Lula (PT), Flávio Bolsonaro (PL) e Romeu Zema (Novo) não participaram do debate presidencial da Band no domingo (23), mas a ausência não viola a legislação eleitoral. Pelas regras em vigor nesta segunda-feira (24), candidatos convidados podem faltar sem receber multa, perder propaganda ou sofrer redução de recursos.
A Lei das Eleições não obriga o comparecimento. A exigência recai sobre as emissoras de rádio e televisão: elas devem convidar, com antecedência mínima de 72 horas, candidatos de partidos, federações ou coligações que tenham representação de pelo menos cinco parlamentares no Congresso Nacional.
A ausência também não gera multa, perda de propaganda ou redução de recursos pelas regras atuais. Essas punições aparecem apenas em propostas legislativas. Kim Kataguiri (Missão-SP) divulgou nesta segunda-feira uma iniciativa para tornar obrigatória a participação, mas o inteiro teor e a tramitação inicial da proposta ainda não estavam disponíveis no portal da Câmara dos Deputados.

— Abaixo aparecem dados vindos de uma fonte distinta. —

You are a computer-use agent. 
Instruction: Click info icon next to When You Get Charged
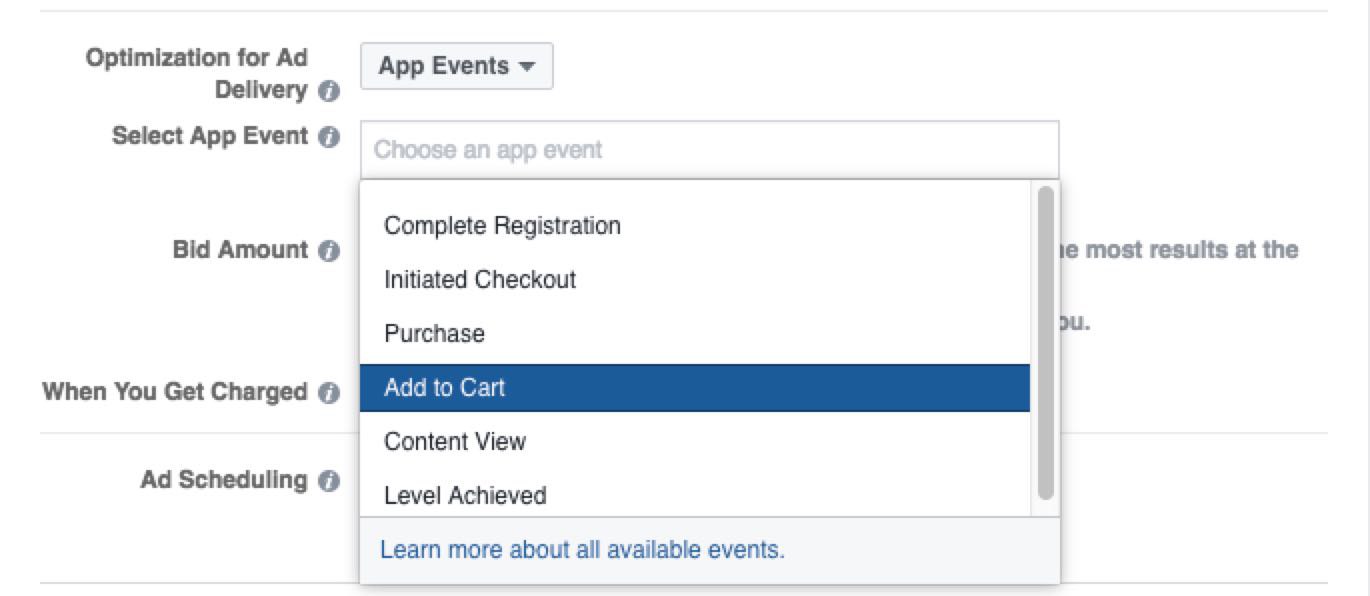point(328,394)
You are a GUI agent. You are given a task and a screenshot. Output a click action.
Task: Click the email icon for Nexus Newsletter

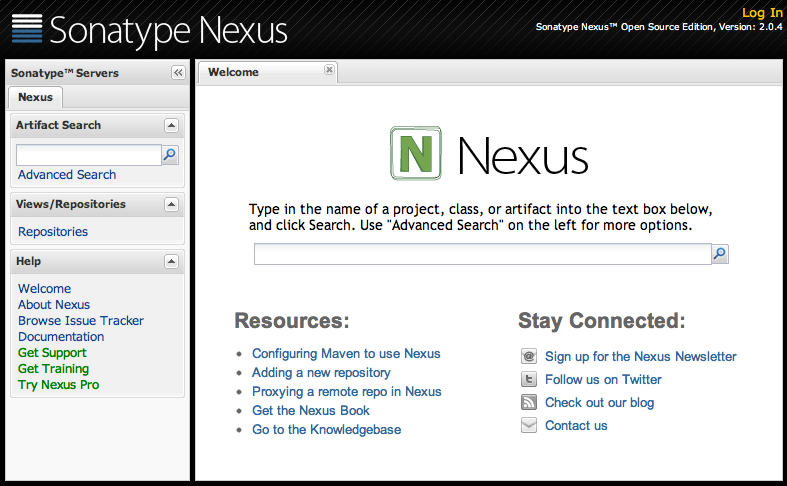(x=529, y=357)
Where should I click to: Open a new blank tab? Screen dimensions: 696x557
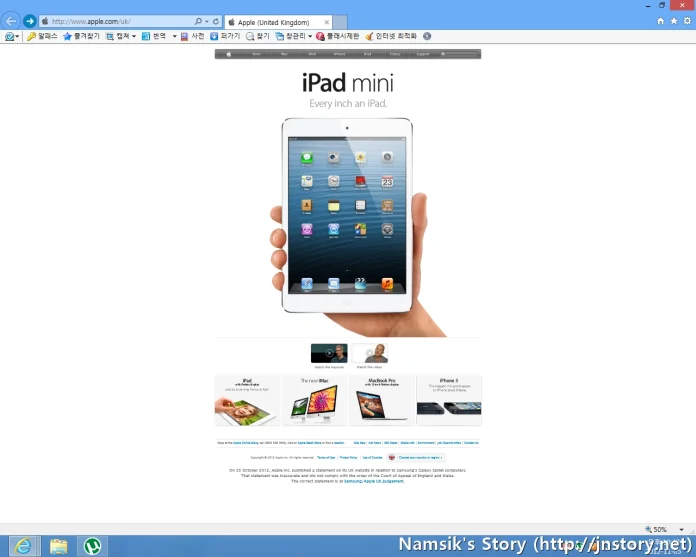point(340,21)
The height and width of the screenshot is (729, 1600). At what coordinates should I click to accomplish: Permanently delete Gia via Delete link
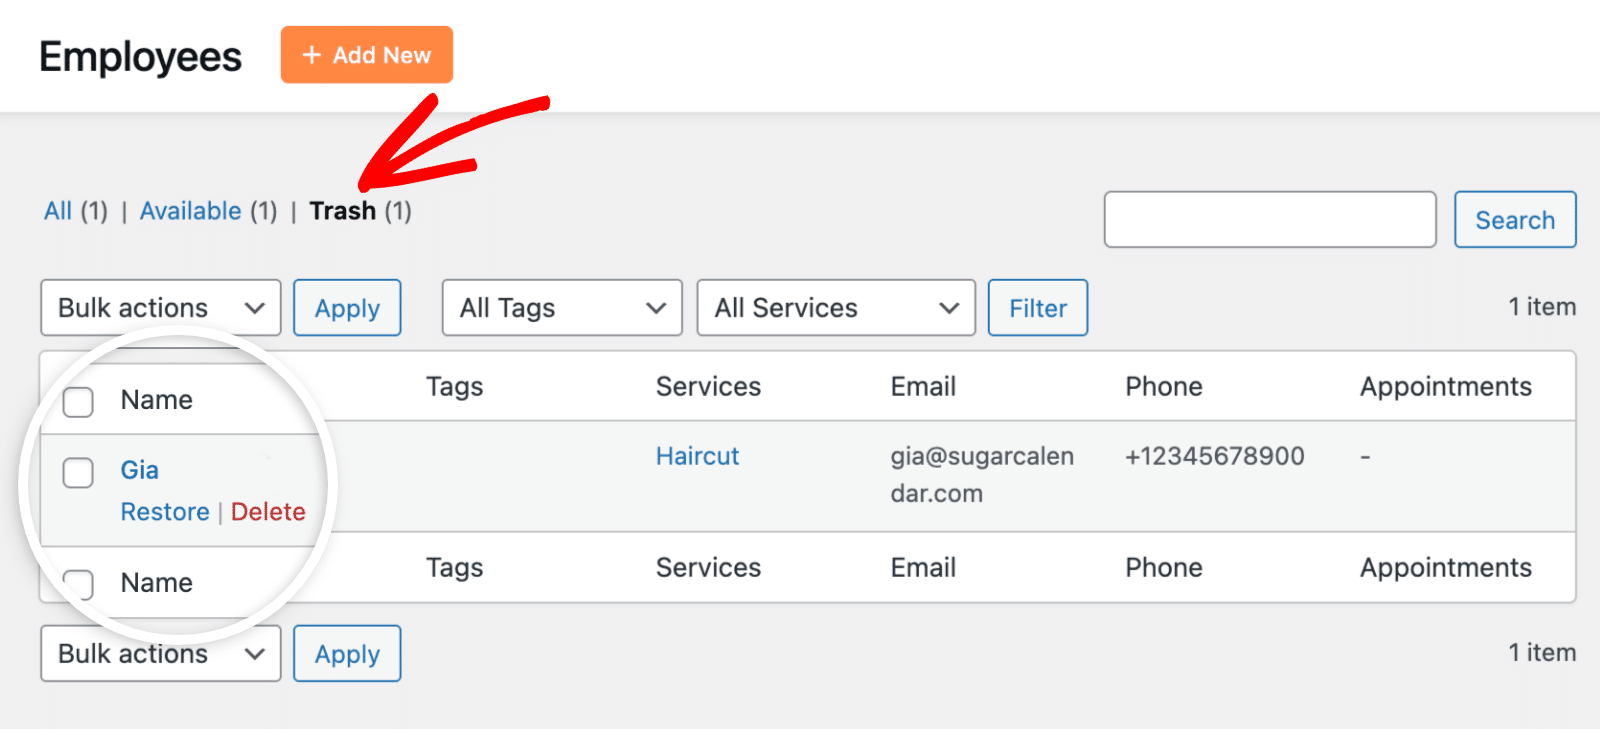click(x=268, y=512)
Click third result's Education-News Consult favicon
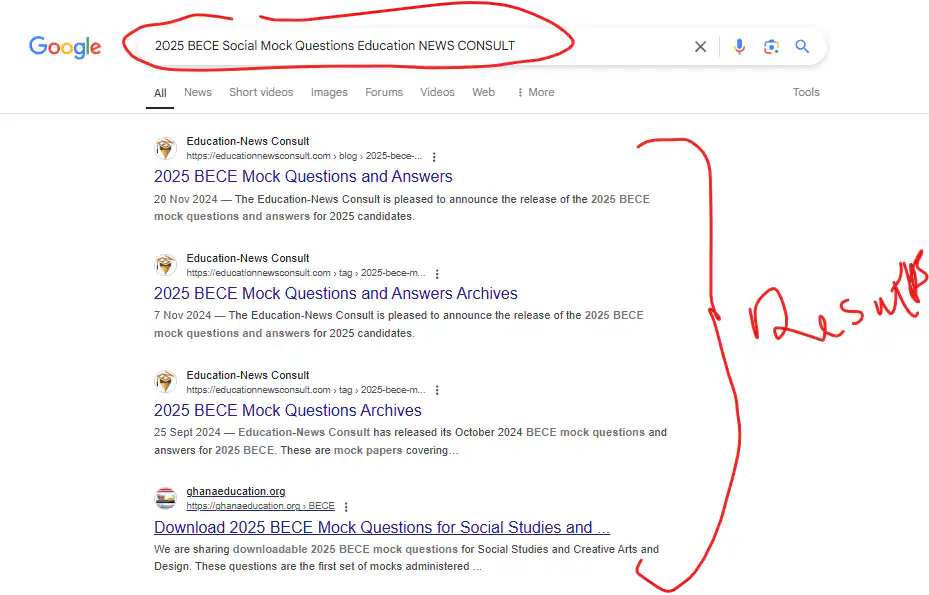Viewport: 929px width, 595px height. tap(166, 383)
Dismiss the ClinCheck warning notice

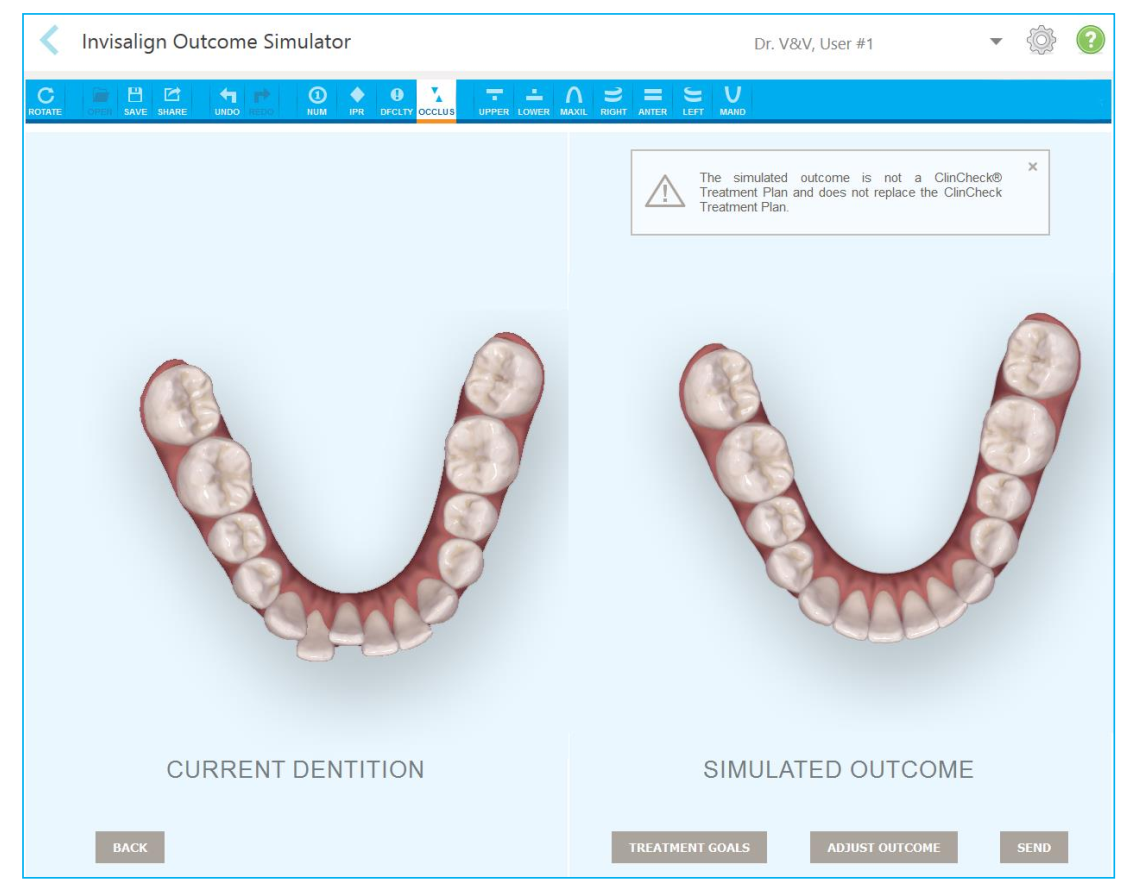[x=1033, y=167]
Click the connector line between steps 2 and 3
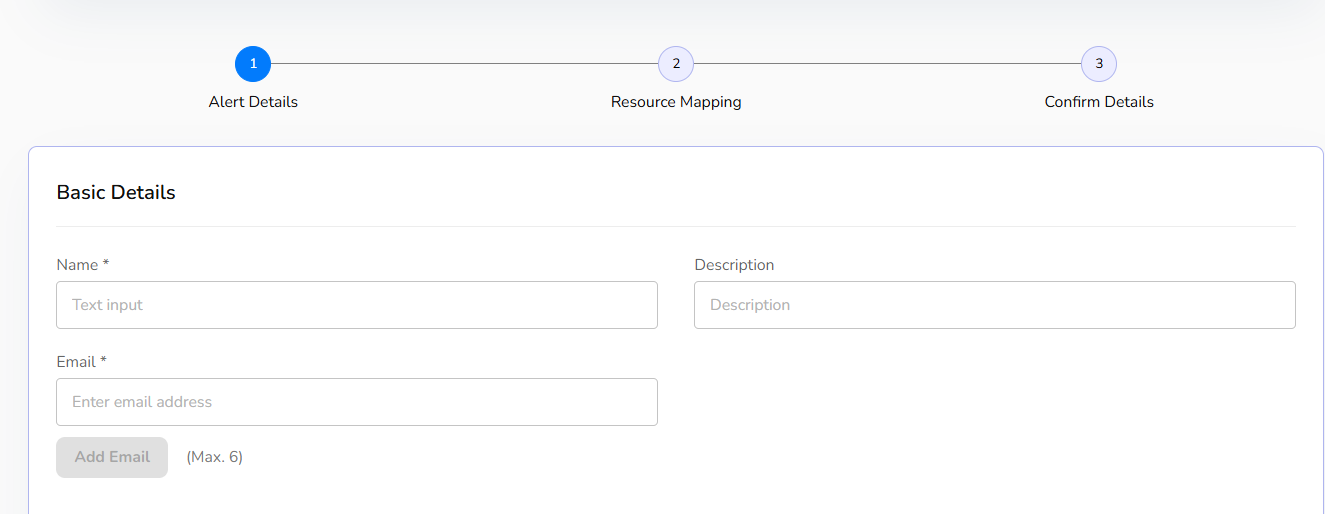The height and width of the screenshot is (514, 1325). click(x=887, y=64)
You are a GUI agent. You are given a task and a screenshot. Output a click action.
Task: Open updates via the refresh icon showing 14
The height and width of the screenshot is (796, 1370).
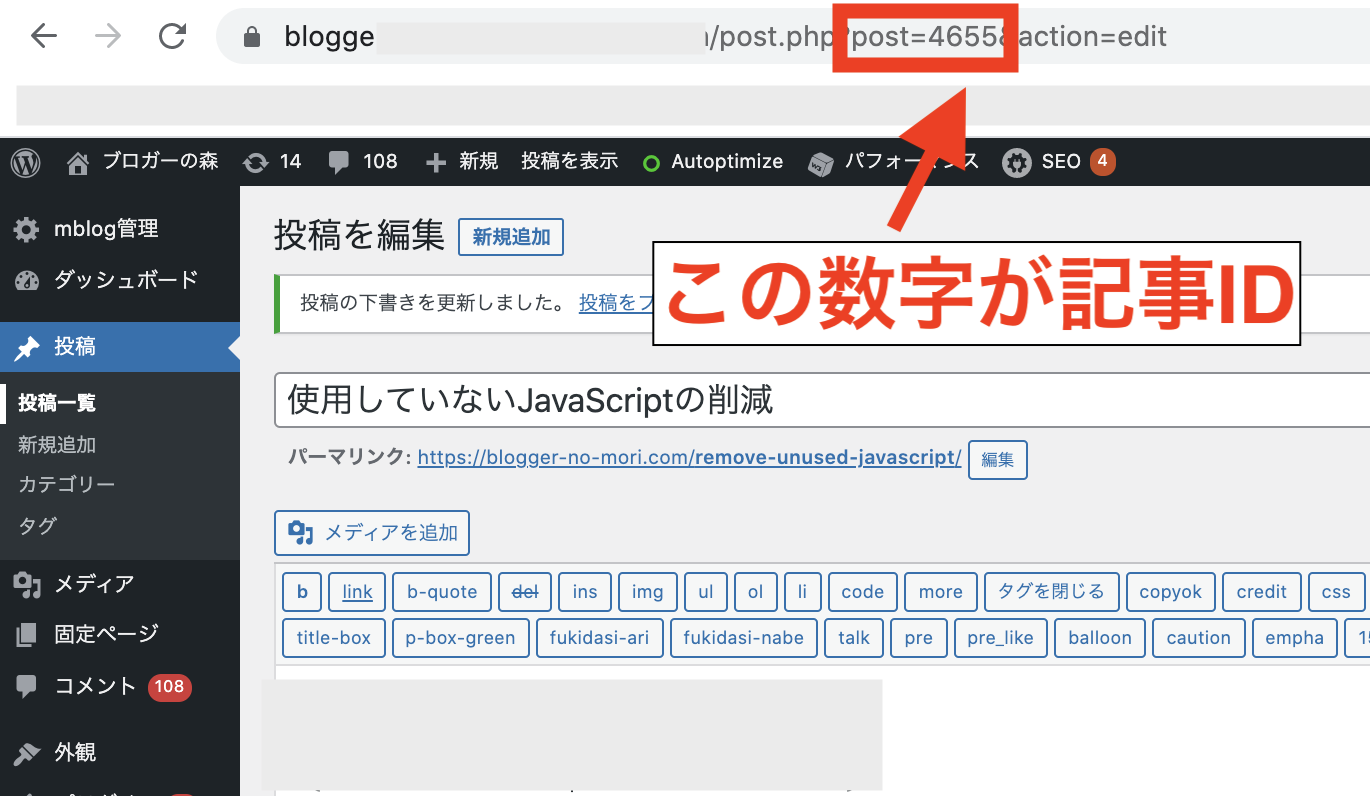(258, 161)
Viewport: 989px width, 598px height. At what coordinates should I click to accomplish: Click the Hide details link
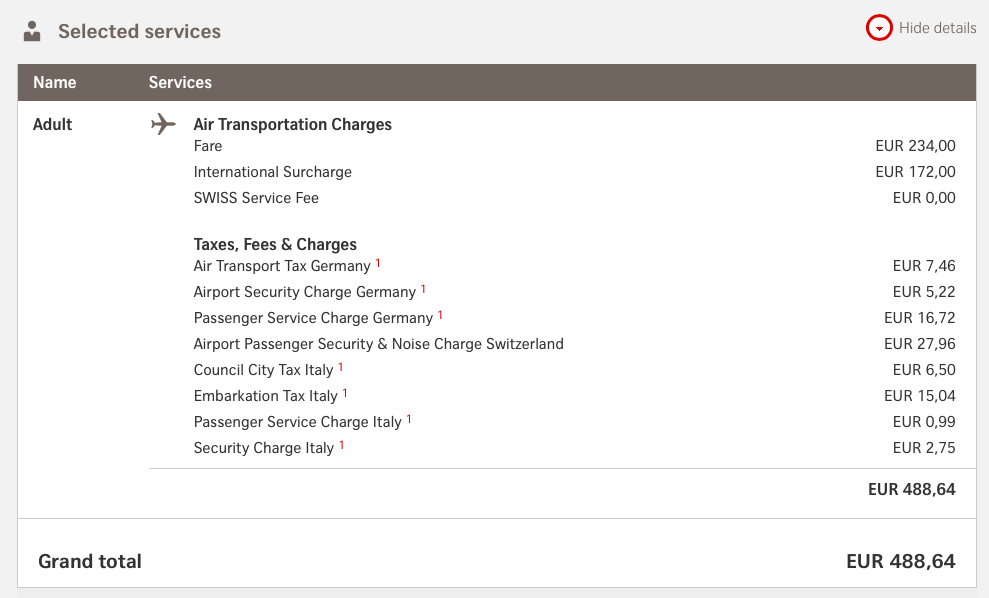tap(937, 28)
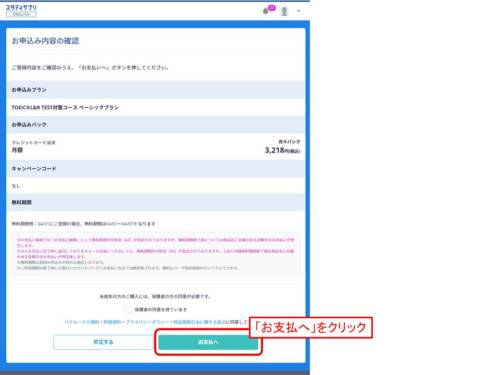Click the 修正する button
The width and height of the screenshot is (500, 375).
point(103,342)
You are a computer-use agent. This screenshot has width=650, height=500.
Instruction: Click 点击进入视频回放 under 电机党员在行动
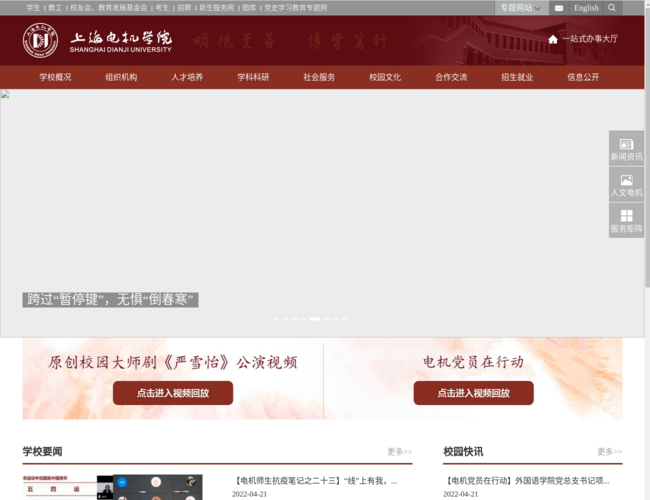pyautogui.click(x=473, y=393)
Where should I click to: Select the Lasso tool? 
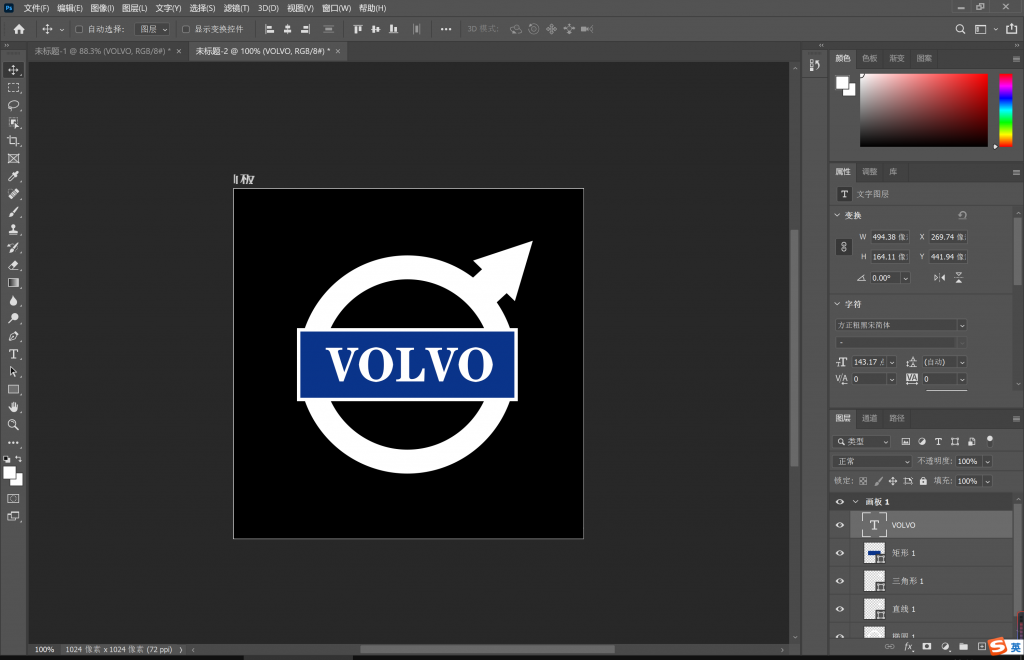pyautogui.click(x=14, y=105)
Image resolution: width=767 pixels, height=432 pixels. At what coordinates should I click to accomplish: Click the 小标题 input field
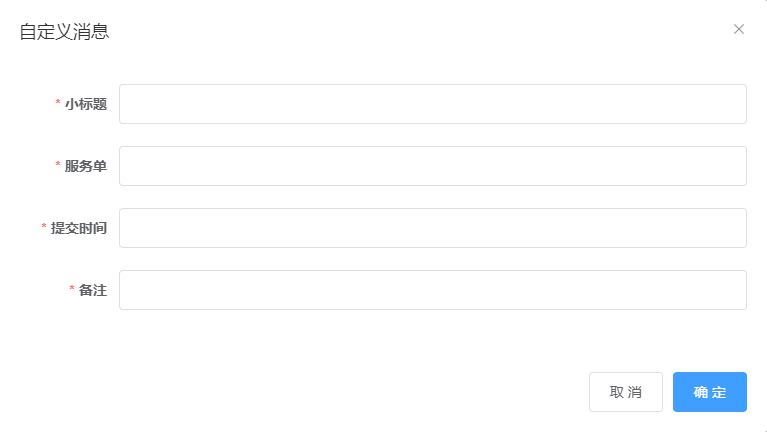(x=432, y=104)
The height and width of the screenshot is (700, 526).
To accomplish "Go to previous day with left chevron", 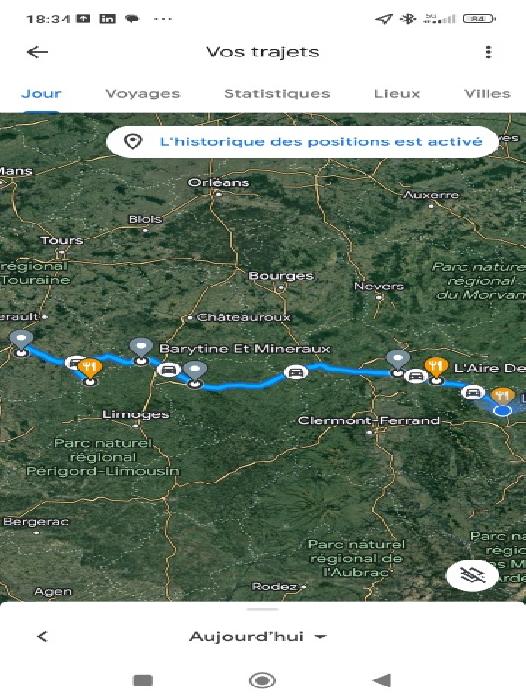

Convite obrigatório não torna presença obrigatória
A regulamentação do Tribunal Superior Eleitoral admite expressamente a realização do debate sem a presença de uma candidatura. Na prática, o convite regular permite que a programação prossiga e impede que uma ausência individual inviabilize o confronto entre os demais participantes.
No debate presidencial da Band de domingo, Augusto Cury (Avante), Ronaldo Caiado (PSD) e Renan Santos (Missão) participaram, enquanto Lula, Flávio Bolsonaro e Romeu Zema não compareceram. O episódio reabriu a disputa entre a liberdade de cada campanha para definir sua estratégia e a tentativa de transformar a exposição pública em obrigação legal. Pela norma em vigor, porém, faltar continua sendo uma escolha sem sanção eleitoral específica.
Em 2022, proposta previu três debates e multa de R$ 50 mil
Em 2022, o senador Alessandro Vieira apresentou o Projeto de Lei nº 2.108, que propôs obrigar determinadas candidaturas majoritárias a participar de pelo menos três debates. O alcance incluía disputas para a Presidência, governos estaduais e do Distrito Federal e prefeituras de municípios com mais de 200 mil habitantes, desde que a candidatura registrasse ao menos 5% das intenções de voto.
O texto inicial publicado pelo Senado estabeleceu multa de R$ 50 mil por ausência, cancelamento de dez programações diárias de propaganda gratuita e devolução ao Tesouro de recursos do Fundo Eleitoral destinados à campanha. Em 27 de abril de 2023, a proposta passou a tramitar em conjunto com os PLs nº 2.564 e 2.943, ambos de 2022. Desde 9 de maio de 2023, aguarda a designação de relator na Comissão de Constituição, Justiça e Cidadania do Senado.
Participantes defendem mudança, mas sanções não estão valendo
Durante o debate de domingo, Ronaldo Caiado defendeu a criação de uma lei que obrigue a participação, e Renan Santos apoiou a medida. Augusto Cury, Caiado e Santos também criticaram as ausências durante o programa. As manifestações têm natureza política e não modificam a regra aplicada pela Justiça Eleitoral.
Informações divulgadas sobre a iniciativa de Kataguiri atribuem ao projeto cortes de 15% no tempo de propaganda gratuita e de 15% nos valores destinados à legenda pelos fundos Eleitoral e Partidário, por ausência injustificada. Sem o inteiro teor publicado pela Câmara, essas condições não podem ser tratadas como texto oficial.
Qualquer mudança ainda precisa passar pelo Congresso
Para produzir efeitos, uma nova obrigação precisa ser formalmente apresentada, tramitar no Congresso Nacional e receber aprovação das duas Casas antes de eventual sanção presidencial. A divulgação de uma proposta, isoladamente, não altera a conduta exigida das candidaturas nem autoriza a aplicação imediata de penalidades.
Até que uma mudança legislativa entre em vigor, as emissoras devem observar os critérios de convite e comprovar a antecedência mínima de 72 horas. Os candidatos, por sua vez, podem recusar a participação sem multa eleitoral específica, perda de propaganda ou corte de recursos.